**AIM OF THE TASK:** Exactly as they appear below, repeat the lines from the one with "Task: Expand hidden system tray icons" through the one with "The width and", and no others.
[Opening RECORD SET section]
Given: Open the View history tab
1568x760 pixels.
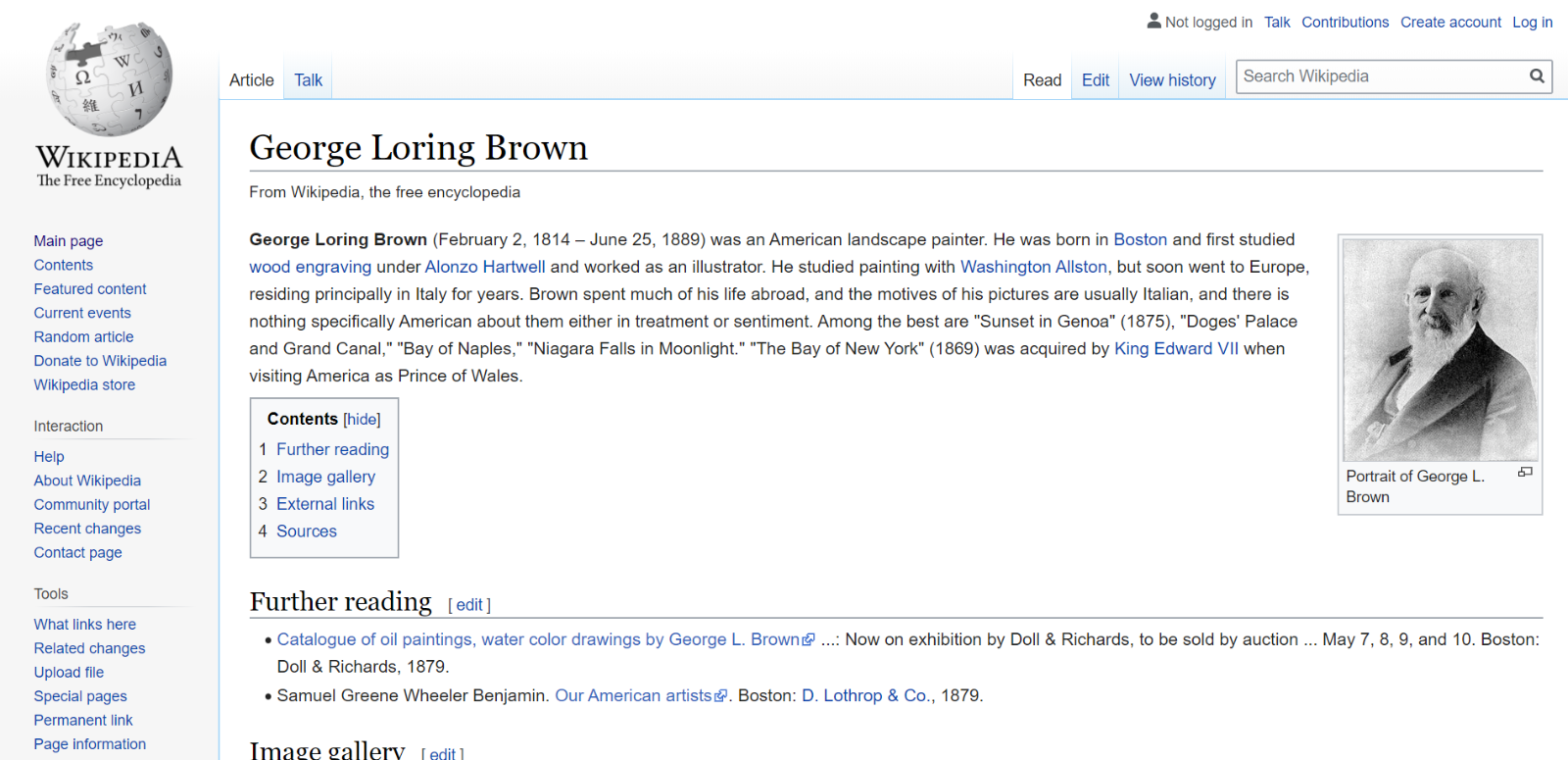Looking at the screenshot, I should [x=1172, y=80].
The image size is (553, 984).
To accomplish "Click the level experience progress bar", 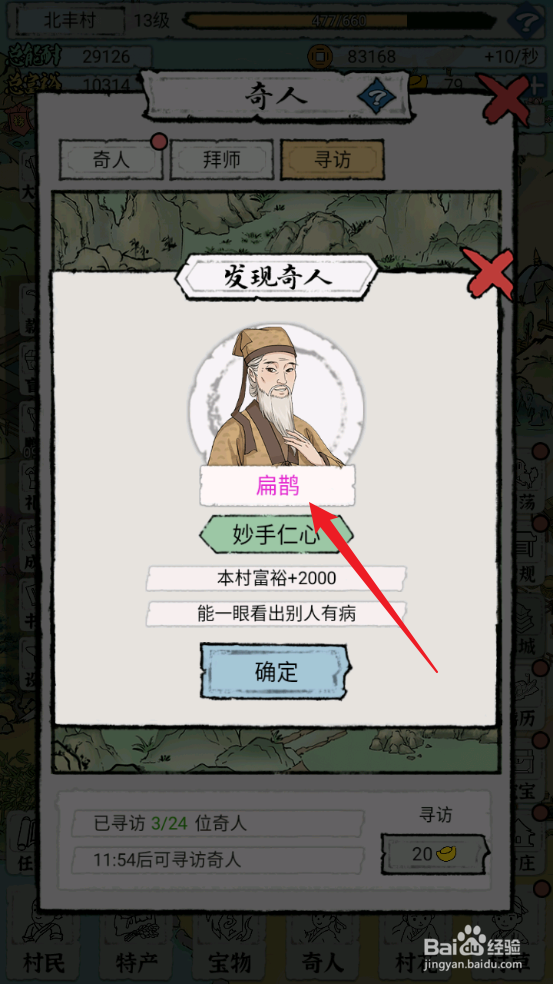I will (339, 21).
[Closing RECORD SET section]
[Opening RECORD SET section]
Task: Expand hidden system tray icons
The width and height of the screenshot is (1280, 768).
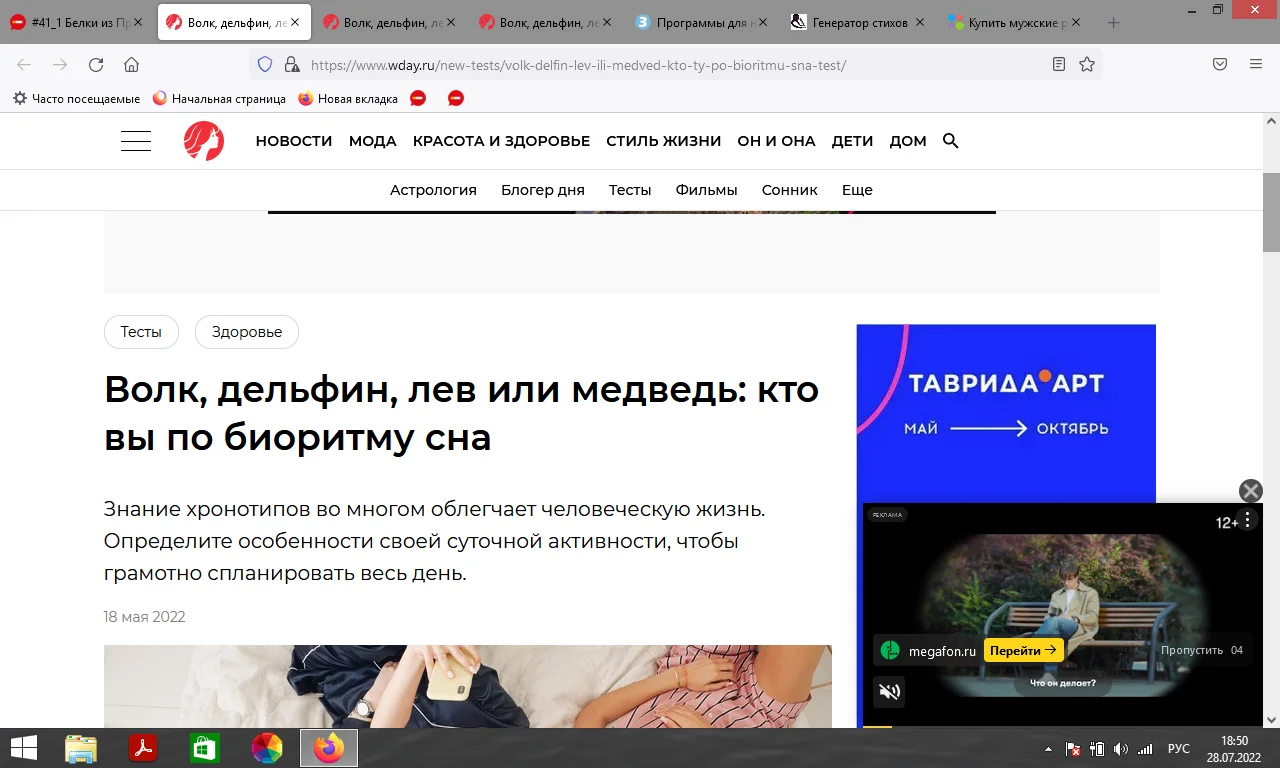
[Closing RECORD SET section]
[Opening RECORD SET section]
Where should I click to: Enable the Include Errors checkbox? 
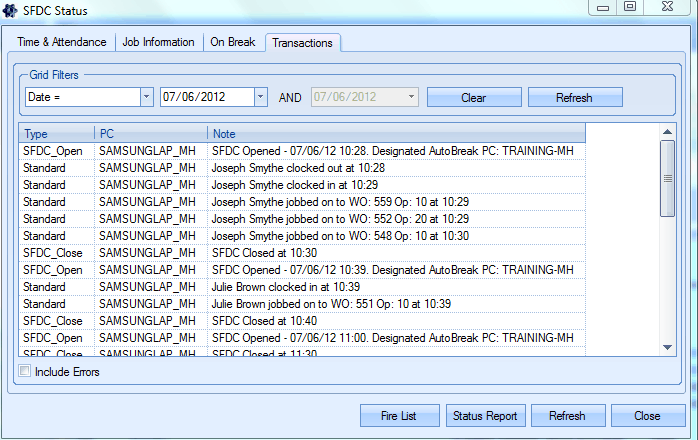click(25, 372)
[Closing RECORD SET section]
**TASK RESPONSE:**
Task: Expand hidden system tray icons
The width and height of the screenshot is (1280, 768).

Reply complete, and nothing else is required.